Harold A. Skaarup dalam Ironsides: Canadian Armoured Fighting Vehicle Museums and Monuments mencatat, “Vampire” adalah versi keenam atau paling mutakhir RM-70 yang punya keunggulan lebih dari versi-versi lainnya seperti versi dasar RM-70 “Grad” atau versi fire control dan navigasi modern RM-70/85M. RM-70 “Vampire” merupakan versi yang telah ter-upgrade dengan mesin delapan silinder dan drive system semi-otomatis.
Baca juga: Tank Leopard yang Layu Sebelum Berkembang
Versi dasar RM-70 “Grad” dikembangkan AD Cekoslovakia dari MLRS BM-21 “Grad” asal Uni Soviet yang sudah eksis pada 1960-an. RM-70 menjadi varian MLRS yang lebih berat, baik bobot kendaraan, pelindung lapis baja, maupun daya hancur roketnya.

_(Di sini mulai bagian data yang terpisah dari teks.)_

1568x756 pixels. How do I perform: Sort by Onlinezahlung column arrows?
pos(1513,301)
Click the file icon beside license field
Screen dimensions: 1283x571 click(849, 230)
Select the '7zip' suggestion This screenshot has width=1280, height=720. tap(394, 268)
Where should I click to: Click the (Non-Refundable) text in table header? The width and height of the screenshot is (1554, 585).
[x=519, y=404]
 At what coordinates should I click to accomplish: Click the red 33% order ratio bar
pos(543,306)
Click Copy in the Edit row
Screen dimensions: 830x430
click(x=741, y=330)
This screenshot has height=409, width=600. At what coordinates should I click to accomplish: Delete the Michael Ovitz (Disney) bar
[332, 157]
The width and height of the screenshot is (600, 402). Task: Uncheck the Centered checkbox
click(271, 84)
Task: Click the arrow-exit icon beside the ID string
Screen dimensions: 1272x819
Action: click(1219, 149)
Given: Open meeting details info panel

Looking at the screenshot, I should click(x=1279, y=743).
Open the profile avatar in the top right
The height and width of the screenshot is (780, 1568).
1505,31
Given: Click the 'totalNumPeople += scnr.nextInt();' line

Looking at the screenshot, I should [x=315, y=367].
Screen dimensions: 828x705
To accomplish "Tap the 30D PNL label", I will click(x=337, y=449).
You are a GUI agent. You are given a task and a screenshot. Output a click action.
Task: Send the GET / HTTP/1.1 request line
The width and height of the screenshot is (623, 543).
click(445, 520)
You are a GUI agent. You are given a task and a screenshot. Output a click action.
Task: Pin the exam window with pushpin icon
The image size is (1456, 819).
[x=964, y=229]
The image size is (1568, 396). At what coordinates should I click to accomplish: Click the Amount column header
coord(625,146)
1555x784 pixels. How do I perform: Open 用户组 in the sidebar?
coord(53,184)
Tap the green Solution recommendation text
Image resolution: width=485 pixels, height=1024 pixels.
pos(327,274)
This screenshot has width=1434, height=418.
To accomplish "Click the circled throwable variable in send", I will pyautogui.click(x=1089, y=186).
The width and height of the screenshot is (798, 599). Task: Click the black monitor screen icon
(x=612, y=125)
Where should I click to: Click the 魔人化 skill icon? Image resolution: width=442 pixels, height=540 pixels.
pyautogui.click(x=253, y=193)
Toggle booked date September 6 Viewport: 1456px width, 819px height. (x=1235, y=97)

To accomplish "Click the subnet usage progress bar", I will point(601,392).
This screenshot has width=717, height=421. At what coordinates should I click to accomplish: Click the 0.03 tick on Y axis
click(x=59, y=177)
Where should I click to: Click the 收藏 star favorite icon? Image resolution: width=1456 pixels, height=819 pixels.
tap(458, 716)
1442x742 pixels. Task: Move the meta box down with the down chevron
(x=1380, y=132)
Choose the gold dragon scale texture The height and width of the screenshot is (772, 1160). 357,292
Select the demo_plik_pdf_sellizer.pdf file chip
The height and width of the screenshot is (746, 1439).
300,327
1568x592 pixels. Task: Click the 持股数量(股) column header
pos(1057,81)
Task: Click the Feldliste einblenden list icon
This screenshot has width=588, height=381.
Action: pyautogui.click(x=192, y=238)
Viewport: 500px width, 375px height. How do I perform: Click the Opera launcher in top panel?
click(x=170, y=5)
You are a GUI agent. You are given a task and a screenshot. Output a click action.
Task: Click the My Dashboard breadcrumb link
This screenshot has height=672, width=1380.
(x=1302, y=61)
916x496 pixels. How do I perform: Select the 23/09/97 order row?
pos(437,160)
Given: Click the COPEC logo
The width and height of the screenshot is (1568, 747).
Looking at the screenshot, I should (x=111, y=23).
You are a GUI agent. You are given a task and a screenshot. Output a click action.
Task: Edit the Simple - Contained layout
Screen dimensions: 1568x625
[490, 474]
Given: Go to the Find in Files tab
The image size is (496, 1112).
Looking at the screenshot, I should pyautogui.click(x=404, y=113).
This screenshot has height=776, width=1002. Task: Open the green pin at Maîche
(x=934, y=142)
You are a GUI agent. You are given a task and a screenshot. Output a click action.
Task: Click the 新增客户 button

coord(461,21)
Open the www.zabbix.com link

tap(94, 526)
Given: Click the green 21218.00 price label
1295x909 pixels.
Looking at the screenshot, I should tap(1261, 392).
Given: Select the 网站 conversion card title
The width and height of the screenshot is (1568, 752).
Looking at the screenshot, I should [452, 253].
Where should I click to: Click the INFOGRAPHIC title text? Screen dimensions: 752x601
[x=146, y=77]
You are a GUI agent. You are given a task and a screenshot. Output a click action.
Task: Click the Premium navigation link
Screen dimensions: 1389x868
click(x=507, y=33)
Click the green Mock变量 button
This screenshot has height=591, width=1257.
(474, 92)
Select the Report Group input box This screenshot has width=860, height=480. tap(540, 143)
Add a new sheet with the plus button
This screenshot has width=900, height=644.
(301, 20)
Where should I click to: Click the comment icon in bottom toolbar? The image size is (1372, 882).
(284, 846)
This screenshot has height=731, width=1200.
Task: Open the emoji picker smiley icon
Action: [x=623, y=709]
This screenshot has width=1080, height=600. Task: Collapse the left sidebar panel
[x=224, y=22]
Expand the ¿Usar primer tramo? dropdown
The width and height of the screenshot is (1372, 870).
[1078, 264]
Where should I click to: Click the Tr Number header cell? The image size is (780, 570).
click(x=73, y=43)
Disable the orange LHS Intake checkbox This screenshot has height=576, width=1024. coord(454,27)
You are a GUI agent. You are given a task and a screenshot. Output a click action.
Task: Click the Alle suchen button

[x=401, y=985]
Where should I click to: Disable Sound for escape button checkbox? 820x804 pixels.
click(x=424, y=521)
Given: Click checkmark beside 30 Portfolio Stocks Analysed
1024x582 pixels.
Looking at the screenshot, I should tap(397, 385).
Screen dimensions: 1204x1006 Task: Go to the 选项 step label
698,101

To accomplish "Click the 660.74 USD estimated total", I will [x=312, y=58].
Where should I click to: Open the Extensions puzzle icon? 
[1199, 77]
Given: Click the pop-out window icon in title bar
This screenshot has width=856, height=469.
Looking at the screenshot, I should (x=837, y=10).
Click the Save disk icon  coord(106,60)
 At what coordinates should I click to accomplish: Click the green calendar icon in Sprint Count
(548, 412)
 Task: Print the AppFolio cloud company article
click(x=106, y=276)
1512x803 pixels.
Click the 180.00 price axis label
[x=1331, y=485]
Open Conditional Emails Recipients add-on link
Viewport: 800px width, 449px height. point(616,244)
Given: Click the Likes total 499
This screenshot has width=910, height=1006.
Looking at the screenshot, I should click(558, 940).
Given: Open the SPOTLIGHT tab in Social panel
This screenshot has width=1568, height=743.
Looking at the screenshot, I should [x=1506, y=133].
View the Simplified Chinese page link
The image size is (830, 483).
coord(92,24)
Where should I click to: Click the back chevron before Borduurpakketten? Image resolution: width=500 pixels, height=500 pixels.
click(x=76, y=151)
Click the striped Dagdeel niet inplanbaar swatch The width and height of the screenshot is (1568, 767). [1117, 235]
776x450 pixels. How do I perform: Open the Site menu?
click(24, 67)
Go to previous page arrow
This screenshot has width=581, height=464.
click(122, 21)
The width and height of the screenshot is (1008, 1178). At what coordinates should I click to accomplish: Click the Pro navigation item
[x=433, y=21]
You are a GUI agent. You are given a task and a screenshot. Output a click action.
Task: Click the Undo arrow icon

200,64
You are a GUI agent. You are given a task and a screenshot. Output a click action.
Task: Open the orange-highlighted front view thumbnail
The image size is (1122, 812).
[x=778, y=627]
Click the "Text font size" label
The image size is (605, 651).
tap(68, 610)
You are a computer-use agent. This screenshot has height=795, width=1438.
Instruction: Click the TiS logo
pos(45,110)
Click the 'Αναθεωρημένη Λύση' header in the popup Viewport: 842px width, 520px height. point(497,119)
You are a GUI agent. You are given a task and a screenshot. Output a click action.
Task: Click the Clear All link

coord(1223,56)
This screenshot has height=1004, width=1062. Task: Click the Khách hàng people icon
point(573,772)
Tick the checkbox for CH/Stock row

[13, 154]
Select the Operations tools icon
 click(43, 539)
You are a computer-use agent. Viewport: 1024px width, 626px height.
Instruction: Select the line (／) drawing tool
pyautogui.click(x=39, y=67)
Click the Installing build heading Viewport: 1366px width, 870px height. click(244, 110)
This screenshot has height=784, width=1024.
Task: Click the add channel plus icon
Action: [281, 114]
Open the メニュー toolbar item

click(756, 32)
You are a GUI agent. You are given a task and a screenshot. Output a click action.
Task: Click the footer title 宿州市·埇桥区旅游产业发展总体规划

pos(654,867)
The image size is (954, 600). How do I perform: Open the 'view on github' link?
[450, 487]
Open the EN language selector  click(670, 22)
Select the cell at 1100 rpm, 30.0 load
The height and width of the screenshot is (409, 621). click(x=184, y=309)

“ČSLA (Tentara Rakyat Cekoslovakia) mengadopsi sistem (peluncur roket) BM-21 Soviet tapi tak ingin menggunakan truk non-lapis baja. Mereka mengembangkan sebuah versi dengan truk Tatra 813 yang dilapisi baja. Ia juga lebih besar dari BM-21 dan juga punya loading system yang semi-otomatis,” ungkap buku Soviet/Russian Armor and Artillery Design Practices: 1945-1995.
Versi dasar RM-70 “Grad” punya bobot 33,7 ton dengan panjang kendaraan 8,75 meter. Dalam satu unit, lazimnya diawaki enam personil baik untuk mobilitasnya yang punya kecepatan maksimal 85 kilometer per jam dan untuk daya gempurnya dengan kapasitas 40 roket kaliber 122,4 mm. Persenjataan sekundernya diperkuat sepucuk senapan mesin Uk vz.59
“Roket yang digunakan biasanya masih roket Soviet 9M22 dan 9M28, atau roket lokal pengembangan mandiri dengan kaliber yang sama. Penggunaan truk Tatra 813 itu sangat berguna karena membuatnya punya ruang yang lebih dari cukup untuk membawa sistem peluncur berisi 40 roket. Roket-roketnya bisa ditembakkan satu per satu atau dengan metode volley fire dengan area penghancuran mencapai tiga hektare dalam sekali volley,” lanjut Skaarup.
Baca juga: Tank Gaek Bertahan Hidup
Selain digunakan ČSLA, mulanya RM-70 dibuat untuk pesanan di antara circle blok Timur seperti Jerman Timur dan Bulgaria. Pasca-kolapsnya Uni Soviet, RM-70 diekspor ke sejumlah negara Eropa Barat, Amerika Utara dan Amerika Selatan, Afrika, hingga Asia.
Maka RM-70, baik versi dasar maupun versi-versi lanjutan, hampir selalu eksis di berbagai palagan. Perang Sahara Barat (1975-1991), konflik Afghanistan (1978-2001), Perang Saudara Sri Lanka (1983-2009), hingga Perang Saudara Yaman (sejak 2014) dan operasi militer Rusia ke Ukraina yang masih berkobar sampai sekarang.
Indonesia sendiri, khususnya Korps Marinir, memiliki sembilan unit RM-70 “Grad” sejak 2003. Sementara RM-70 “Vampire” yang termutakhir sebanyak delapan unit baru memperkuat Batalyon Roket-1 Marinir sejak 2016, yang acap digunakan untuk beragam latihan rutin korps dan latihan gabungan.